Public forums: defined

A

government properties that the government is constitutionally required to make available for speech (sidewalks and parks)

182
Q

Public forums: rules

A

Government can regulate speech in public forums, but it must meet certain requirements:

  1. Regulations must be subject matter and viewpoint neutral, or if not, strict scrutiny must be met.
  2. Regulations must be a time, place, or manner regulation that serves an important government purpose and leaves open adequate alternative places for communication.
  3. Government regulation of public forum need not use the least restrictive alternative.
  4. City official cannot have discretion to set permit fees for public demonstrations or parades.
183
Q

Designated public forums: defined

A

government properties that the government could close to speech, but chooses to open to speech. The same rules apply as for public forums.

example: public school facilities evenings and weekends

184
Q

Limited public forums: defined

A

government properties that the government chooses to open only to some speakers and some messages. The government can regulate speech in limited public forum so long as the regulation is reasonable and viewpoint neutral.

(example: commercial ads allowed on public bus, but political ads not allowed)

185
Q

Nonpublic forums: defined

A

government properties that the government constitutionally can and does close to speech. The government can regulate speech in non-public forums so long as the regulation is reasonable and viewpoint neutral.

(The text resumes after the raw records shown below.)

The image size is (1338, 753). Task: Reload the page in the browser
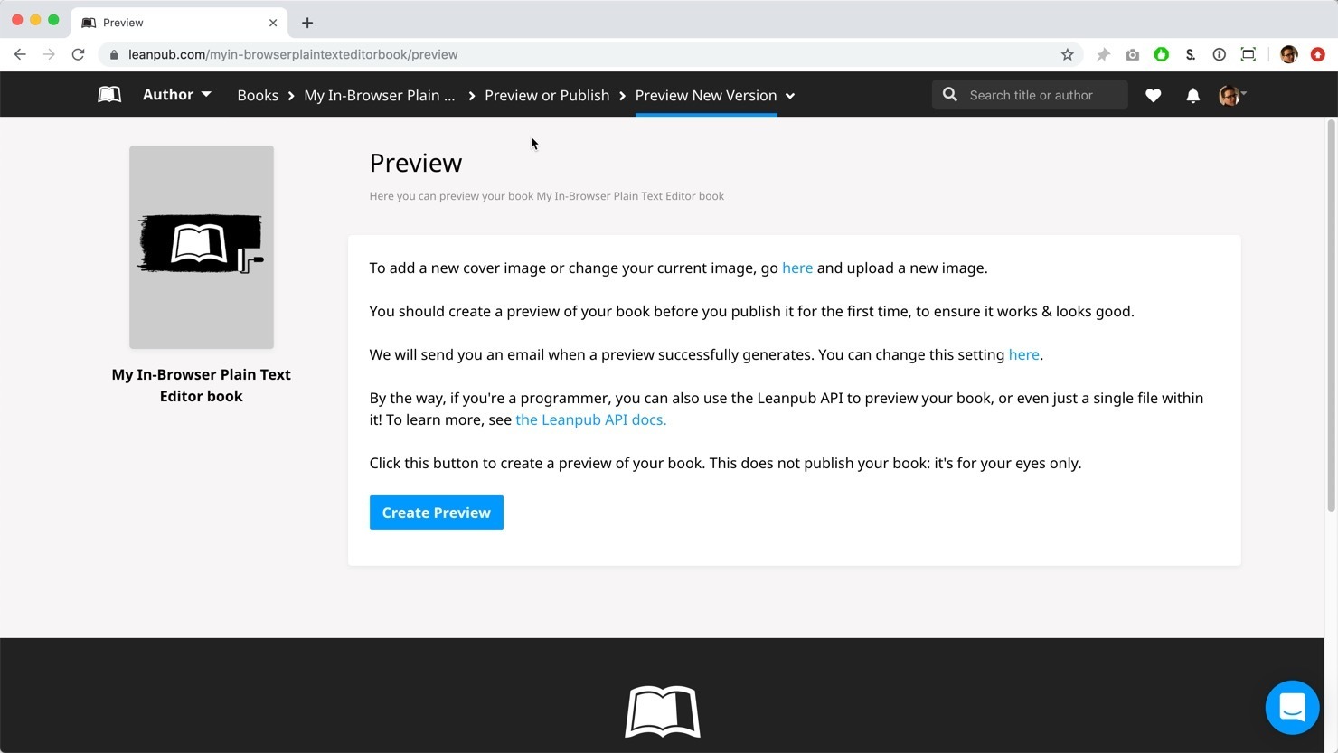coord(79,54)
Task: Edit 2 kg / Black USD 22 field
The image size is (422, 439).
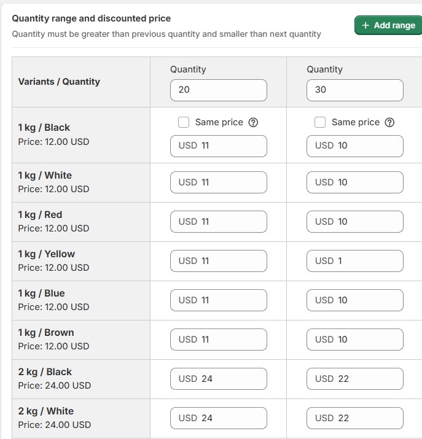Action: [x=354, y=379]
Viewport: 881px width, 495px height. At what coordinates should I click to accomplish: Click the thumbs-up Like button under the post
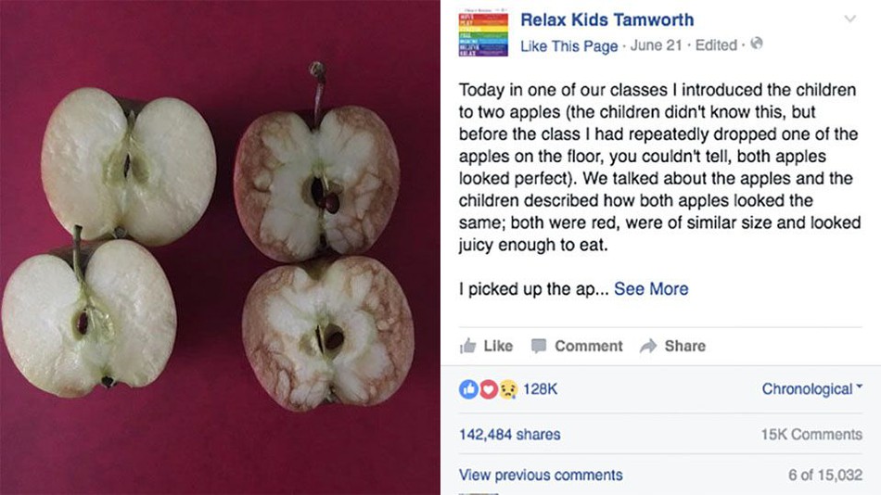(x=486, y=346)
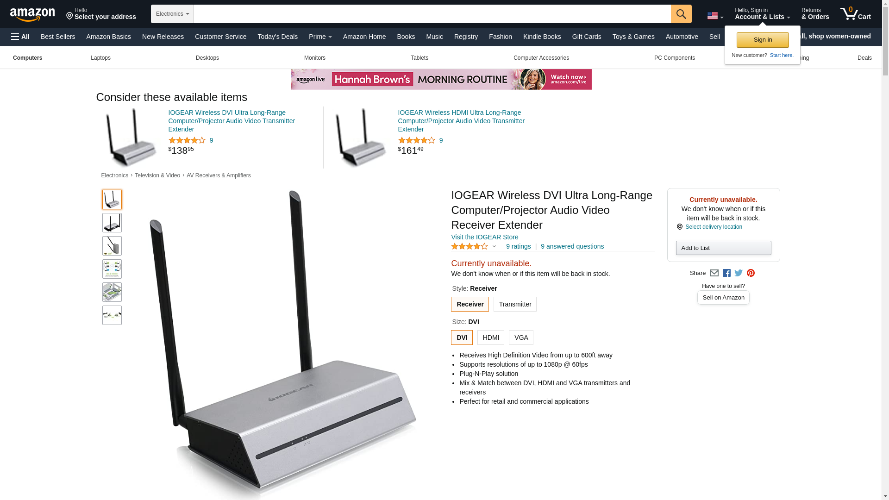Select the second product thumbnail image
The width and height of the screenshot is (889, 500).
pyautogui.click(x=112, y=223)
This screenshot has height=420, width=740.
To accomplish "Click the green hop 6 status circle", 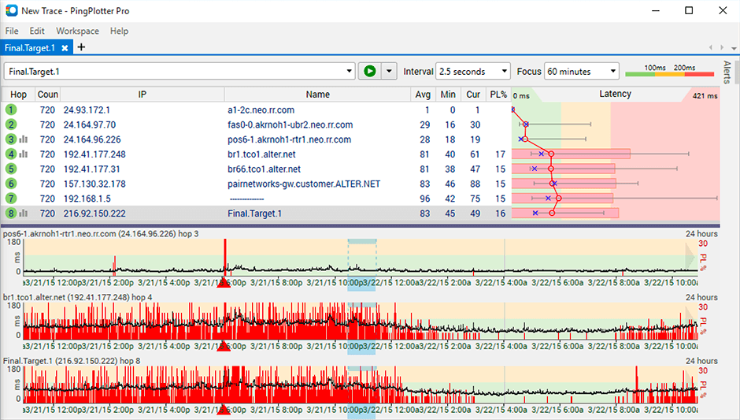I will (11, 184).
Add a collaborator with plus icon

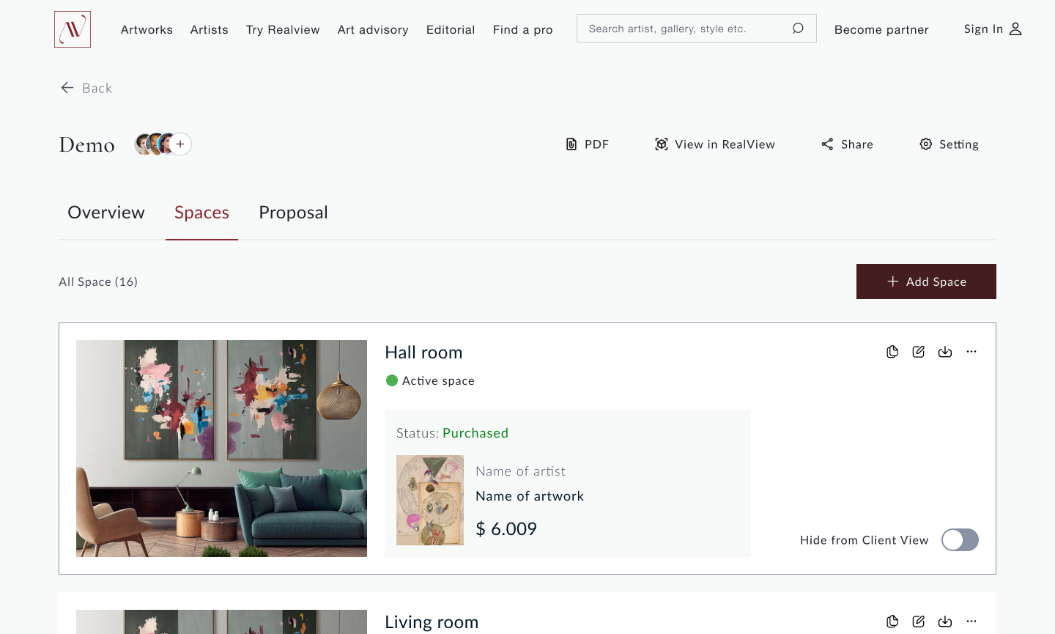point(180,144)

examples: military bases, areas outside prisons and jails, sidewalks on post office properties, airports

186
Q

Private property:

A

No first amendment right of access to private property for speech purposes. (shopping centers)

187
Q

Freedom of association: rules

A
  1. Laws that prohibit or punish group membership must meet strict scrutiny.
  2. Laws that require disclosure of group membership, where such disclosure would chill association, must meet strict scrutiny.
  3. Laws that prohibit a group from discriminating are constitutional unless they interfere with intimate association (small dinner party) or expressive activity (clan an exclude blacks).
188
Q

To punish membership in a group it must be proven that the person:

A
  1. actively affiliated with the group
  2. knowing of its illegal activities; and
  3. with the specific intent of furthering those illegal activities
189
Q

Freedom of religion: Free exercise clause

A
  1. The free exercise clause cannot be used to challenge a neutral law of general applicability.
  2. The government may not deny benefits to individuals who quit their jobs for religious reasons.
190
Q

Freedom of religion: Establishment clause–defined

A

The government may make not law regarding the establishment of religion.

191
Q

Freedom of religion: Establishment clause–the test (Lemon)

A
  1. There must be a secular purpose for the law; 2. the effect must be neither to advance nor inhibit religion; 3. there must not be excessive entanglement with religion (government generally cannot pay teacher salaries in parochial schools).
192
Q

Freedom of religion: Establishment clause–the rules

A
  1. The government cannot discriminate against religious speech or among religions unless strict scrutiny is met;
  2. Government sponsored religious activity in public schools is unconstitutional. But religious student and community groups must have the same access to school facilities as non-religious groups. (school prayer is not allowed; clergy delivered prayers at a public school graduation; student prayer for high school football game; moment of silent prayer not allowed–still don’t know about silent reflection)
  3. The government may give assistance to parochial schools, so long as it is not used for religious instruction. The government may provide parents vouchers which they use in parochial schools.